European Restructuring: migration and jurisdictional arbitrage

More food for thought in a post by John Armour on the Credit Slips blog.

I agree with the conclusion that:

"we're going to see a number of the highly leveraged buyouts that run into difficulty winding up in formal bankruptcy proceedings, after a workout has been attempted and failed".

And this may well lead to attempts to reform some European bankruptcy codes.

It will also promote and no doubt extend the migration concept (previously discussed here).

Moving a COMI (centre of main interests) to a jurisdiction where the insolvency regime is more suited to concluding a successful restructuring not only can be done, but can add huge value to the restructuring.

Administration is no better for creditors than receivership

In a post on an academic US blog about credit and bankruptcy, Credit Slips: Corporate Bankruptcy Costs and Recoveries in the UK, John Armour points out the results of his research into whether creditor control is better concentrated in the hands of a single creditor (receivership) or creditors generally (administration).

He concludes that there is no net difference as a result of two opposing factors:
there are higher gross realisations in administrations - due, Armour suggests, to higher accountability to junior creditors incentivising administrators to maximise realisations;

but dispersed creditor governance allows administrators to charge retail fee rates rather than the lower wholesale rates negotiated by secured creditors.
Intuitively, the explanation of higher administration realisations works at the margins. An administrator has a statutory priority of objectives and "getting the bank out" is last (as opposed to being the sole objective in receiverships).
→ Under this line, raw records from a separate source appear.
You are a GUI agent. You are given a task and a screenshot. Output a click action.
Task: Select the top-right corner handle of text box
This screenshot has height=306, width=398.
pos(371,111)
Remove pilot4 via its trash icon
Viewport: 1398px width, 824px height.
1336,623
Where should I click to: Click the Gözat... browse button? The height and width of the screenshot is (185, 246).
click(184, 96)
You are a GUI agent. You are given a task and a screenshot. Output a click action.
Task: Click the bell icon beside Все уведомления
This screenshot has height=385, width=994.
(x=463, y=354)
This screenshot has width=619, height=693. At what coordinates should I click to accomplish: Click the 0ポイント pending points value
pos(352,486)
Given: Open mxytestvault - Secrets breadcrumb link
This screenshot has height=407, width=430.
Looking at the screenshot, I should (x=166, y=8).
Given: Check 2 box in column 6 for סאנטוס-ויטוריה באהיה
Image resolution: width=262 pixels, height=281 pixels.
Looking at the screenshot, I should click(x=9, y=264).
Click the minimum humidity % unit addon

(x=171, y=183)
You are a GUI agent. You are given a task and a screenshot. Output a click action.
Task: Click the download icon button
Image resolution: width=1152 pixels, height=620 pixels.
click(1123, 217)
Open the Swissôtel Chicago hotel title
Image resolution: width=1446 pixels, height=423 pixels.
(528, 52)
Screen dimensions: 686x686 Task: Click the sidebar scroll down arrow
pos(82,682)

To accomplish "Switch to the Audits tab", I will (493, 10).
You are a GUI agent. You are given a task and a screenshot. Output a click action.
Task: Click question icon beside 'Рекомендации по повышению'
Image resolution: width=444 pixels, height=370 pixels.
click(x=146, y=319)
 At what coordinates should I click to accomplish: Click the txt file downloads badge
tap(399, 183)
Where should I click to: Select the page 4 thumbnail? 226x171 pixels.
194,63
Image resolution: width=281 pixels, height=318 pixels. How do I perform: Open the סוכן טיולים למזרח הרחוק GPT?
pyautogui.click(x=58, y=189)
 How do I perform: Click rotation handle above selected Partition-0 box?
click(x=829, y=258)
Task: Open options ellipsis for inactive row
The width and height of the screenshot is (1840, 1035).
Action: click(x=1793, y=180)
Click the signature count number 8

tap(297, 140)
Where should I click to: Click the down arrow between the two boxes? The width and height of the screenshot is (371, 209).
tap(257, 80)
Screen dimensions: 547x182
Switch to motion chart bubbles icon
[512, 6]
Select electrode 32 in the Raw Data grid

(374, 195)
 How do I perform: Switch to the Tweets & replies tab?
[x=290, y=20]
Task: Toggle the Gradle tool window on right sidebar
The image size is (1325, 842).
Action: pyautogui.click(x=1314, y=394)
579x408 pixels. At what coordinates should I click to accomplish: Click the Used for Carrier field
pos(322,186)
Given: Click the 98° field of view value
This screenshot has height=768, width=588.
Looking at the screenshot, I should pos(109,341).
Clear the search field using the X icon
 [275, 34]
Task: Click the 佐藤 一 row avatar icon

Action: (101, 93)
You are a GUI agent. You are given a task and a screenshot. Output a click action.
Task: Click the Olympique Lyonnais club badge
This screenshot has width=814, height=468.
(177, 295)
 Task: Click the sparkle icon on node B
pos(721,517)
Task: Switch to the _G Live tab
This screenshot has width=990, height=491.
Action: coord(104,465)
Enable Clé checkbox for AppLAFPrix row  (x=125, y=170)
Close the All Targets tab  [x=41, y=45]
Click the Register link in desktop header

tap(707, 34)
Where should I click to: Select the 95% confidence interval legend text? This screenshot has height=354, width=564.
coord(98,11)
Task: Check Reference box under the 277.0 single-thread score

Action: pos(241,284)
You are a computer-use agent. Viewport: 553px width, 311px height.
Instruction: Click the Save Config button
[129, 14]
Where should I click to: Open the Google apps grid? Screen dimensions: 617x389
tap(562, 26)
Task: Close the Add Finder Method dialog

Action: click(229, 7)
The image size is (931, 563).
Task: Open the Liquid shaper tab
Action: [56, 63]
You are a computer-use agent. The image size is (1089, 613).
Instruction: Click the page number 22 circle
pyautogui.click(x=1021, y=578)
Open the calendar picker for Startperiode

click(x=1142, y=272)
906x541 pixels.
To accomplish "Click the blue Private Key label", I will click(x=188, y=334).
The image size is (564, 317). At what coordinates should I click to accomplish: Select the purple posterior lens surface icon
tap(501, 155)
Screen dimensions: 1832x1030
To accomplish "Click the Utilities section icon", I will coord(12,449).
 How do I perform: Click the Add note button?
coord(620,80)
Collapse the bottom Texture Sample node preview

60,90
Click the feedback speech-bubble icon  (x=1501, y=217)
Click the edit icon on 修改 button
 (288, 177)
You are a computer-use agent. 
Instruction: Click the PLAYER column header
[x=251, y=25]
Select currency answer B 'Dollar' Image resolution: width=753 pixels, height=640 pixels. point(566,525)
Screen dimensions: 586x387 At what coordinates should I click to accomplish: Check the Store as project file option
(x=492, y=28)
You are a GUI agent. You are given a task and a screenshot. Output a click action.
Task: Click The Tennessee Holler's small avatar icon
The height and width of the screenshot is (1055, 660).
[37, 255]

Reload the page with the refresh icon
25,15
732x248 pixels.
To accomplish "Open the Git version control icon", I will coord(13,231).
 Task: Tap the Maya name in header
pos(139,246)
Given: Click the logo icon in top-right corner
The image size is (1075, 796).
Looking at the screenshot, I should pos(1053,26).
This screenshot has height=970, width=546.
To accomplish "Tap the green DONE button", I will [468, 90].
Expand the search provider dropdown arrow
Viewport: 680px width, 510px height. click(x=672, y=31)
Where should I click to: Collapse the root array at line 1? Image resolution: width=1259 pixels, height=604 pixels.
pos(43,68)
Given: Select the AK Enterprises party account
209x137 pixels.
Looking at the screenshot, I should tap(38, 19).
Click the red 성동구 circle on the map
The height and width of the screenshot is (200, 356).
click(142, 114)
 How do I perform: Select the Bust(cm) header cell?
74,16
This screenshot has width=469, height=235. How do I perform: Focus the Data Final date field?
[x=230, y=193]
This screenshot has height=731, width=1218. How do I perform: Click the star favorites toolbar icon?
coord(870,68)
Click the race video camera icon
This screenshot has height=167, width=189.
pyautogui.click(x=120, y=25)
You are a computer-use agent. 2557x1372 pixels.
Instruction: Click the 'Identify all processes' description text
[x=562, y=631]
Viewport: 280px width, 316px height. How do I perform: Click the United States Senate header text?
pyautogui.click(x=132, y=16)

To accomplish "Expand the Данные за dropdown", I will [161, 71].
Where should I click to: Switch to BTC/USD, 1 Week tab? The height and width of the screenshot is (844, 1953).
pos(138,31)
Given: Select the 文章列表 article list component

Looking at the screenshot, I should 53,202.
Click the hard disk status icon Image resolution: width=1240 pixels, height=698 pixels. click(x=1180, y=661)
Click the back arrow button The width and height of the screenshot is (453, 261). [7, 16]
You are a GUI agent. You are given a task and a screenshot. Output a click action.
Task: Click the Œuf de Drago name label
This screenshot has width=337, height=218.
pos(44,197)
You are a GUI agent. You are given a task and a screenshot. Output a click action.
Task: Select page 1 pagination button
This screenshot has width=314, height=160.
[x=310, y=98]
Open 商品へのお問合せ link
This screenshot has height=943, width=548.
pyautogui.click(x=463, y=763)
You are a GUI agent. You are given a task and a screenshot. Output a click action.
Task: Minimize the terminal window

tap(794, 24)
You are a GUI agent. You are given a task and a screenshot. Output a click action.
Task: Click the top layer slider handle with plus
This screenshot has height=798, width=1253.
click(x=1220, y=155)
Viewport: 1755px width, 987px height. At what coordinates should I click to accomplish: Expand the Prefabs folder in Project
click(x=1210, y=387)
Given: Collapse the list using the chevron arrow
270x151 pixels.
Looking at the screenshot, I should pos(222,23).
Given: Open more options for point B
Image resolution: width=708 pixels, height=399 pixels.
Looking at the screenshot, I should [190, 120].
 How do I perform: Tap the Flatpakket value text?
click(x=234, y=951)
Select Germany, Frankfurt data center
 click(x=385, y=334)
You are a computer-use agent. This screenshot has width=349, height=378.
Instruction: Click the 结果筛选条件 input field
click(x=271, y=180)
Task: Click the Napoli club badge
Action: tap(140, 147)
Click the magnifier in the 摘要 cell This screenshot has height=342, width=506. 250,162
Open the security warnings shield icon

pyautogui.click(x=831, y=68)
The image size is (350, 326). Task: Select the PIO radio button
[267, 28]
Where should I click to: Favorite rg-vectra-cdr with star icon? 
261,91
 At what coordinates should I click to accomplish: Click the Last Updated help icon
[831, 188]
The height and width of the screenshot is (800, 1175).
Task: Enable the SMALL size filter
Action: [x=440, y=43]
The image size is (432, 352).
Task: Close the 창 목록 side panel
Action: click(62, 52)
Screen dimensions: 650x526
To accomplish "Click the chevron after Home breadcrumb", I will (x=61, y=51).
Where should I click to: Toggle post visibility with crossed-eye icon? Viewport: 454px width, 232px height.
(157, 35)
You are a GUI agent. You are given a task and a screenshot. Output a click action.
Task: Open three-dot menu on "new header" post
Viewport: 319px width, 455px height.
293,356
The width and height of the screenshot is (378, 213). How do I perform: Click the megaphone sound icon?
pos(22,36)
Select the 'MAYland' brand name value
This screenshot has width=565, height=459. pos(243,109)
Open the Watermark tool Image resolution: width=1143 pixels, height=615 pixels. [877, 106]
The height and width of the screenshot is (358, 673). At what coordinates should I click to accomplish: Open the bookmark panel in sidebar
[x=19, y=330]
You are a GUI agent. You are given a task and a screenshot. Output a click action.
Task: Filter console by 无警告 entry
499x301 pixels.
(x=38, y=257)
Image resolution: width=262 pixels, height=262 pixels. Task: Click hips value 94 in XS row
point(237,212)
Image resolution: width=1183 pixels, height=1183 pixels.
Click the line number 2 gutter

But the retail/wholesale fees rationale is less persuasive. Bank panel firms are not always able simply to abandon wholesale rates once the bank is repaid. The fact is that administrations, with their heavier burden of broad obligations to creditors, including significant additional statutory reporting and compliance requirements, and a primary duty to have the company and its business continue as a going concern if possible, are simply more complex and costly procedures than receiverships.